RAN1 also aligned the evaluation methodology. Miss detection covers both failures to detect the transmitted target preamble and correct preamble detection with wrong timing estimation; an extended metric also considers wrong frequency estimation. False alarm is defined as detecting a target preamble when no transmission occurred, with additional metrics covering intra-cell false detection, inter-cell false detection, and mixed false detection. For PRACH evaluations, the agreed targets are 0.1% false alarm and 1% miss detection, with companies reporting detailed sequence and format assumptions. The agreed RO assumptions are 32, 64, and 128 preambles per RO — with other values up to companies to report — and 1, 2, 4, and 8 UEs per RO.

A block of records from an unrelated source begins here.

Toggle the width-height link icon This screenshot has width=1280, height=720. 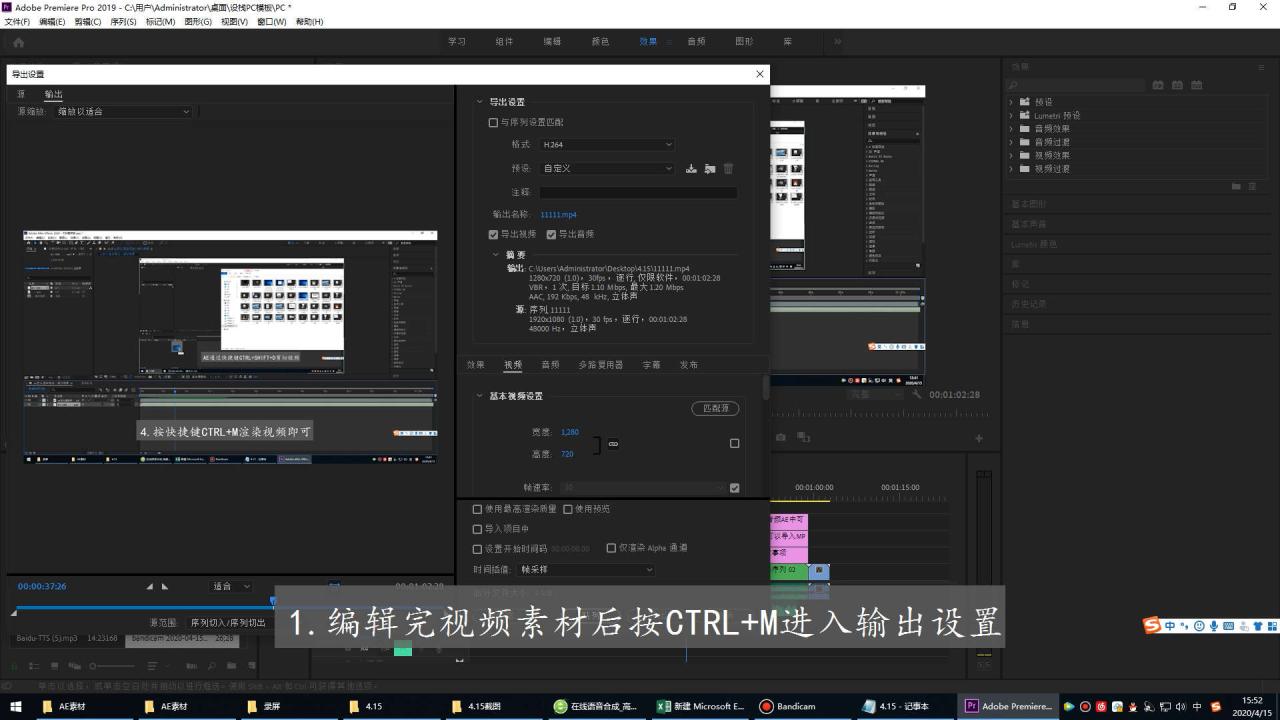(613, 443)
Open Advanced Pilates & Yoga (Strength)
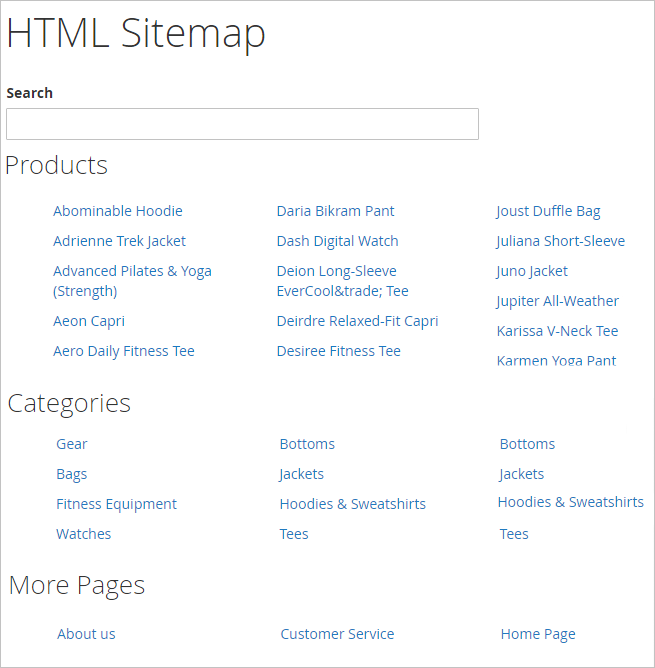 tap(132, 281)
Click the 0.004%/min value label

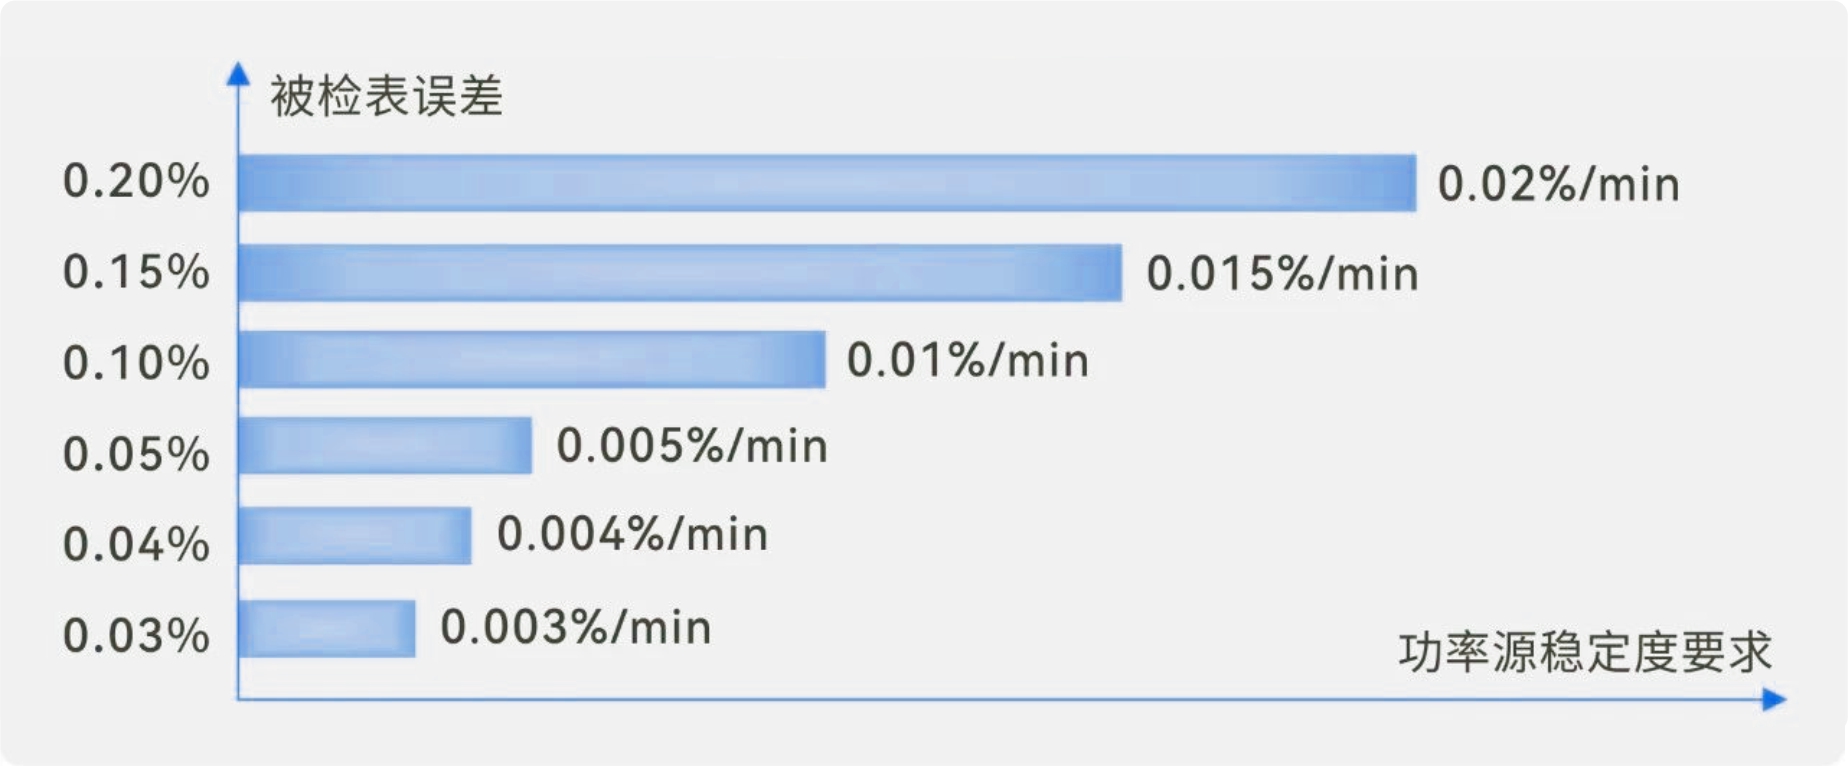632,534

On preamble formats, the direction is study-oriented rather than solution-oriented. RAN1 agreed to identify the deployment characteristics that should drive 6GR RACH preamble format design, including target Round Trip Time (RTT) or maximum cell radius, target preamble duration, target Doppler and UE mobility, duplex scheme, PRACH SCS, and operating frequency range. A clear observation was that simplification compared with NR PRACH preamble formats is generally desired. This means 6GR should avoid accumulating more special-case formats unless a specific coverage, mobility, NTN, SBFD, or frequency-range requirement justifies them.
The RACH procedure discussion similarly points toward avoiding the fragmentation seen in later NR releases. The random access procedure in 5G uses a sequence of messages — Msg1 (the preamble itself), Msg2 (the network’s random-access response), Msg3 (the first uplink data transmission carrying UE identity and capability information), and Msg4 (contention resolution). 4-step RACH keeps these as distinct steps; 2-step RACH collapses Msg1 and Msg3 into a single transmission called MsgA. At Malta, 4-step RACH remained the robust baseline in most company views, while 2-step RACH / MsgA evaluation parameters were agreed for further study. The broader theme is to design coverage, capacity, and energy-saving features from Day 1 rather than layering them release by release. A related, widely-supported direction from multiple companies — and reinforced by a liaison from RAN2 referenced in the feature lead summary — is to minimize excessive PRACH partitioning and prefer Msg3 for conveying UE capability information, on the grounds that excessive Msg1 partitioning reduces effective preamble resources and increases configuration complexity. RAN1 is studying identification of the essential information that should be conveyed via Msg1 versus Msg3; this work continues.
What’s Next
Before the next major plenary, RAN1 will hold one more working group meeting (RAN1 #125) in May 2026 where the topic-level work from Malta continues. The next major milestone after that is the RAN plenary in June 2026, which will take interim decisions on fundamental 6G parameters including waveform, channel bandwidth, frame structure, numerology, and synchronization signal structure. The work done at Malta on initial access feeds directly into both.
Companies will bring concrete PRACH sequence candidates for evaluation — benchmarked against NR PRACH under the agreed RAN1 evaluation framework (0.1% false alarm / 1% miss detection, sequence and format assumptions). Discussion on the 6GR SSB burst and burst set terminology continues. On RACH procedure, identification of essential information to be reported by Msg1 versus Msg3 remains future work.